Onur, içini çekti ve endişeli bir ses tonuyla mırıldandı:
“Güzel falan değil oğlum. En az şu adanın kiliseleri kadar yıkık, korkutucu ve muhteşem.”
Sustular.
Viskiyi bu kez her nedense sert, ya da olması gerektiği gibi hazırlamış olan barmenin değiştirdiği CD’den Charles Aznavour’a ait bir parça yayılmıştı bahçeye. Plus Bleu Que Tes Yeux… Rüzgâr aklından, ‘Çaldıkları parçanın adını değil küpeli, şu İspanyol etekli kadın bile bilmiyordur,’ diye geçirirken, defterin açık kalmış sayfasında Râna Hanım’a ait, Rüzgâr’ın henüz okumadığı bir not daha yazılıydı:
“İhanet edeni, edilenden daha önce yanına almak Tanrı’nın en büyük ihanetidir. Çünkü ne intikam için bir şans tanımıştır arkada kalana, ne de af için.”
-2-
Yan yana dizilmiş çelik kapılardan birini açtıklarında ve beyaz örtüyü kaldırdıklarında göreceği sahne karşısında hissedecek olduklarını düşünmüyordu o an. O an yalnızca, karnının içinde nabız gibi atan ve az sonra patlamaya hazırlanan bombanın, geleceğini bambaşka bir mecraya kurduğunu bildiği saatinin sinir bozucu sesini duyuyordu. Önce kapı, sonra örtü… Açıldıkları an yıkılacaktı her şey.

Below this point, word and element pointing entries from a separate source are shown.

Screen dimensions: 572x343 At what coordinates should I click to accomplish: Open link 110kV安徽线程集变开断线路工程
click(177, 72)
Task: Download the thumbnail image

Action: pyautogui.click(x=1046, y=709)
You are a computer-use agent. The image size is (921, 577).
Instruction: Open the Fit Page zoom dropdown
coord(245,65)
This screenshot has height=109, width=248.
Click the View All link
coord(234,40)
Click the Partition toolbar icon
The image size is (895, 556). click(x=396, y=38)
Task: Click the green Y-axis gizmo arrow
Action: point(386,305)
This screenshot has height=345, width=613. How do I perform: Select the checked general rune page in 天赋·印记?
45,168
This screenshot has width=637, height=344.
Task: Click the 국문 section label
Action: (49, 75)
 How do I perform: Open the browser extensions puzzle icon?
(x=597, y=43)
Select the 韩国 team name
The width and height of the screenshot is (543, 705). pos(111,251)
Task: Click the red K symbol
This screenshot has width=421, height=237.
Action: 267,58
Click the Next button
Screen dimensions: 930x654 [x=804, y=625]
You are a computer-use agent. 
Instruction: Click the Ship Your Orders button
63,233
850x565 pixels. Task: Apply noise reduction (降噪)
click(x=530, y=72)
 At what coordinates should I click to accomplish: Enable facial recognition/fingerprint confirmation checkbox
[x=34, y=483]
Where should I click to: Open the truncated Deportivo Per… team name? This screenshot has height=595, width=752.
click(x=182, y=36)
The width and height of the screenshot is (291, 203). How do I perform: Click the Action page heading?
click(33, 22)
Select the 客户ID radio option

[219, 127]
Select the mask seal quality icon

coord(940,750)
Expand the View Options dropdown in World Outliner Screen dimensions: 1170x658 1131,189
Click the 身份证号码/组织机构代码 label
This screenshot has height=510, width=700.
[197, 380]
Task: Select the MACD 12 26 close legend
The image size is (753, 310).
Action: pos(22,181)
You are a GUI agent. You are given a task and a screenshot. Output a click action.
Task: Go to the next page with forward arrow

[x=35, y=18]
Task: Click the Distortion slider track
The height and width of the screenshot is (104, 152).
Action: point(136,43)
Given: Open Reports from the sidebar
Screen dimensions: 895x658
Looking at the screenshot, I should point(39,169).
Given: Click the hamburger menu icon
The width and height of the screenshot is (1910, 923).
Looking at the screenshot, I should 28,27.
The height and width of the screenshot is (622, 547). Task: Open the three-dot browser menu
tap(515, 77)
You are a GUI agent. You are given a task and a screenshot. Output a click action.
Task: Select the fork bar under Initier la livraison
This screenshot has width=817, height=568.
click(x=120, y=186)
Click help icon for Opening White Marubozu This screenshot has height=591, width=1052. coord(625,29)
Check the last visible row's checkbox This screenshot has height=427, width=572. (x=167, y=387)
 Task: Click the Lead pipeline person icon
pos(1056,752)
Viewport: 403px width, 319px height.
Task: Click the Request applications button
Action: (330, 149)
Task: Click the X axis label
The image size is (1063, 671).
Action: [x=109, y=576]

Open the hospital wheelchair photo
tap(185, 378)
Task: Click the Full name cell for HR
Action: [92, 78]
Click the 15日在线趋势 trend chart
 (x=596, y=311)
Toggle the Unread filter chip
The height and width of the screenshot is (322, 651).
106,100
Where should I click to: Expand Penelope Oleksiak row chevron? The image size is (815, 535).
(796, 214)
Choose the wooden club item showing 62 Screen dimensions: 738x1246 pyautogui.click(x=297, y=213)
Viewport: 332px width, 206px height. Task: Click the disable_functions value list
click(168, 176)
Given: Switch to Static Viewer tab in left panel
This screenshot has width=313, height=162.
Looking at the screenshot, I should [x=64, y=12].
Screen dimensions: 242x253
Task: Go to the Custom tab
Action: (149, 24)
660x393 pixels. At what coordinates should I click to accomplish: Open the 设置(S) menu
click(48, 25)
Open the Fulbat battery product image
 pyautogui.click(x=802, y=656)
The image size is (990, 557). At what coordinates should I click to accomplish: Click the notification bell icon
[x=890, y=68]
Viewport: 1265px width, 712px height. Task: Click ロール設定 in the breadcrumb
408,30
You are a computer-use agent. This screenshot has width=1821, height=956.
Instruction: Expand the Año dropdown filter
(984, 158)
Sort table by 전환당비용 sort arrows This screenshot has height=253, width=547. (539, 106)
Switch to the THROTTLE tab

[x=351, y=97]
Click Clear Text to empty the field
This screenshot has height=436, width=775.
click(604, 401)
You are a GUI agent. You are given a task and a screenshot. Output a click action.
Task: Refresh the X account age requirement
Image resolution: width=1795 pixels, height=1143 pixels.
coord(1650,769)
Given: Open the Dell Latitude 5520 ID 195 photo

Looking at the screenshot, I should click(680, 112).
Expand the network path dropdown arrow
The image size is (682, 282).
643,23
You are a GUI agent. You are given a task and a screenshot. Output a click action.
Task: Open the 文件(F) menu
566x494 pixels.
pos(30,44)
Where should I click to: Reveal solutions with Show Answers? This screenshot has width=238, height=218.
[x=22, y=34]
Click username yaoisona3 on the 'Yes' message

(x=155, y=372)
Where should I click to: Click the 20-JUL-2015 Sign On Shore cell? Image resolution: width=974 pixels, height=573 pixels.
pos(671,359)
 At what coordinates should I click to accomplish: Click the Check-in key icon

Haberi aldığında akşam çökmek üzereydi. Şehrin uğuldayan sesi, yoran bütün renkleri, körleştiren ışıkları, son bir haftadır kulaklarından, gözlerinden ve tüm benliğinden uzaktı. Çevirisini yetiştirmek istediği kitabın üstünde çalışıyordu. Evde çıt çıkmıyor, Almanca satırların Türkçeleşirken anlam kazanan, çoğalan, çoğaldıkça daha da uzayan cümleleri arasında, aklından bu işi bitirir bitirmez çıkacağı tatili geçiriyordu. Bu, mezun olup ülkesine geri döndükten sonra aldığı ilk mühim işti ve hakkıyla yapıp göze girmesi gerekiyordu. Saçlarının uçları kırılmış, kemirilmekten tırnaklarının etrafındaki etler kalkmıştı. Masanın üzeri, içi izmarit dolu kül tablaları, kâğıt etiketleri dışarı sarkmış çay poşetlerinin dibine yapışıp kaldığı bardaklar ve yarısı içilmemiş kahve fincanlarıyla doluydu. Yaz gelmek üzereydi ve İstanbul devriliyordu üstüne.
Bir ölüm haberi almak için sessizlikten daha ürkütücü bir an, akşam saatlerinden daha çaresiz bir zaman dilimi olamazdı. Ortalık bu denli karışıkken gelmemeliydi ölüm; hele ölen kişi şu dağınıklığa inat, hayatı boyunca sinir bozacak kadar düzenli yaşamış biriyse. Öldüğünde bile sanki tam yaşadığı mutsuzluğundan, yarım yaşadığı mutluluğundan intikam alır gibi gönderiyorsa haberini. Öylesine düzen dışı, pervasız ve saygısızca…
Bir trafik kazası olmuştu ve ölen kadının çantasından çıkan cep telefonunun aranan son kişisi denenmiş, cevap alınamamıştı. Sonraki numara kendisine aitti. Bu sebeple rahatsız edilmişti. Aynı çantadan çıkan kimlikte Mitsa Doğanay yazıyordu. Telefonun son arama kayıtlarında aranan ikinci kişi olarak adı geçtiğine göre ölen şahsın bir yakını olduğu düşünülmüştü. Eğer ki öyleydiyse metin olsundu. Araba, emniyet şeridinde farsız ilerleyen bir traktöre arkadan hızla çarpmış ve direksiyondaki kadın oracıkta ölmüştü.